* **Problem statement**:
Please output every one of the following items verbatim, keeping their order and line breaks.

(Stored data)
--- Begin ---

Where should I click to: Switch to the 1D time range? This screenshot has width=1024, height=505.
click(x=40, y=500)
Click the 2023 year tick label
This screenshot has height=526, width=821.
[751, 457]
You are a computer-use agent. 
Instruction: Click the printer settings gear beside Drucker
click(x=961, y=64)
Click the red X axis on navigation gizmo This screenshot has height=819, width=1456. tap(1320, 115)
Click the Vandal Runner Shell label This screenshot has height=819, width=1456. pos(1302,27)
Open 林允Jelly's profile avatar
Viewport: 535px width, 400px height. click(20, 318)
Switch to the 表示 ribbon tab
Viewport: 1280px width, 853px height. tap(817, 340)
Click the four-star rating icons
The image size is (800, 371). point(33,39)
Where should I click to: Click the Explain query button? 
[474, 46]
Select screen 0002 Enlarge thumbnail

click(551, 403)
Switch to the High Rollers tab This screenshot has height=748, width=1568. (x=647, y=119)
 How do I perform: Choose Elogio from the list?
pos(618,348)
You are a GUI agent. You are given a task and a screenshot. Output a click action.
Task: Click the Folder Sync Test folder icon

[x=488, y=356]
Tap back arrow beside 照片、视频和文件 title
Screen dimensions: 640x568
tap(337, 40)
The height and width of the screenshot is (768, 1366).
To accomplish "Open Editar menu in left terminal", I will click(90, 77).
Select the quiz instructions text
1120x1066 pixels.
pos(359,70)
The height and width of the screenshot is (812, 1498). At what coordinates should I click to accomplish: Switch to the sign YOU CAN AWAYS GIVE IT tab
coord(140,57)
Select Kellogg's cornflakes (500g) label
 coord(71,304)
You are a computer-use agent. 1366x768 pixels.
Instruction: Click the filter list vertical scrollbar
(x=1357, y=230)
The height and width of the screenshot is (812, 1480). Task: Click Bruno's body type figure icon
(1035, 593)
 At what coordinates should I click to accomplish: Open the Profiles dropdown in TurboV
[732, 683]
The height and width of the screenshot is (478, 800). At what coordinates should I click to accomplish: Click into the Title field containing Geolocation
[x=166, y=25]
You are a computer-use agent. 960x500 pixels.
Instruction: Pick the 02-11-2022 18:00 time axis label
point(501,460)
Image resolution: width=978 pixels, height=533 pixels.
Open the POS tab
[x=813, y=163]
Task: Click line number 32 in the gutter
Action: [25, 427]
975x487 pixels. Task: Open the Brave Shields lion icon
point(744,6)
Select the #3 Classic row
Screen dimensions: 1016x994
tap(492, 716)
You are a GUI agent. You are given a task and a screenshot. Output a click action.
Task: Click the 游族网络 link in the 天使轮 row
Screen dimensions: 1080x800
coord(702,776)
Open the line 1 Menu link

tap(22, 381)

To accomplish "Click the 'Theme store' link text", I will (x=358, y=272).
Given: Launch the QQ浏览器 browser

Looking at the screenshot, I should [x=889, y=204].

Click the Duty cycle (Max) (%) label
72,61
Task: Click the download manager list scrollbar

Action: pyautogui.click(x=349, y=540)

--- End ---

* **Problem solution**:
Where should I click to: Switch to the 1D time range? This screenshot has width=1024, height=505.
click(x=40, y=500)
Click the 2023 year tick label
This screenshot has height=526, width=821.
[751, 457]
You are a computer-use agent. 
Instruction: Click the printer settings gear beside Drucker
click(x=961, y=64)
Click the red X axis on navigation gizmo This screenshot has height=819, width=1456. tap(1320, 115)
Click the Vandal Runner Shell label This screenshot has height=819, width=1456. pos(1302,27)
Open 林允Jelly's profile avatar
Viewport: 535px width, 400px height. click(20, 318)
Switch to the 表示 ribbon tab
Viewport: 1280px width, 853px height. tap(817, 340)
Click the four-star rating icons
The image size is (800, 371). point(33,39)
Where should I click to: Click the Explain query button? 
[474, 46]
Select screen 0002 Enlarge thumbnail

click(551, 403)
Switch to the High Rollers tab This screenshot has height=748, width=1568. (x=647, y=119)
 How do I perform: Choose Elogio from the list?
pos(618,348)
You are a GUI agent. You are given a task and a screenshot. Output a click action.
Task: Click the Folder Sync Test folder icon

[x=488, y=356]
Tap back arrow beside 照片、视频和文件 title
Screen dimensions: 640x568
tap(337, 40)
The height and width of the screenshot is (768, 1366).
To accomplish "Open Editar menu in left terminal", I will click(90, 77).
Select the quiz instructions text
1120x1066 pixels.
pos(359,70)
The height and width of the screenshot is (812, 1498). At what coordinates should I click to accomplish: Switch to the sign YOU CAN AWAYS GIVE IT tab
coord(140,57)
Select Kellogg's cornflakes (500g) label
 coord(71,304)
You are a computer-use agent. 1366x768 pixels.
Instruction: Click the filter list vertical scrollbar
(x=1357, y=230)
The height and width of the screenshot is (812, 1480). Task: Click Bruno's body type figure icon
(1035, 593)
 At what coordinates should I click to accomplish: Open the Profiles dropdown in TurboV
[732, 683]
The height and width of the screenshot is (478, 800). At what coordinates should I click to accomplish: Click into the Title field containing Geolocation
[x=166, y=25]
You are a computer-use agent. 960x500 pixels.
Instruction: Pick the 02-11-2022 18:00 time axis label
point(501,460)
Image resolution: width=978 pixels, height=533 pixels.
Open the POS tab
[x=813, y=163]
Task: Click line number 32 in the gutter
Action: [25, 427]
975x487 pixels. Task: Open the Brave Shields lion icon
point(744,6)
Select the #3 Classic row
Screen dimensions: 1016x994
tap(492, 716)
You are a GUI agent. You are given a task and a screenshot. Output a click action.
Task: Click the 游族网络 link in the 天使轮 row
Screen dimensions: 1080x800
coord(702,776)
Open the line 1 Menu link

tap(22, 381)

To accomplish "Click the 'Theme store' link text", I will (x=358, y=272).
Given: Launch the QQ浏览器 browser

Looking at the screenshot, I should [x=889, y=204].

Click the Duty cycle (Max) (%) label
72,61
Task: Click the download manager list scrollbar

Action: pyautogui.click(x=349, y=540)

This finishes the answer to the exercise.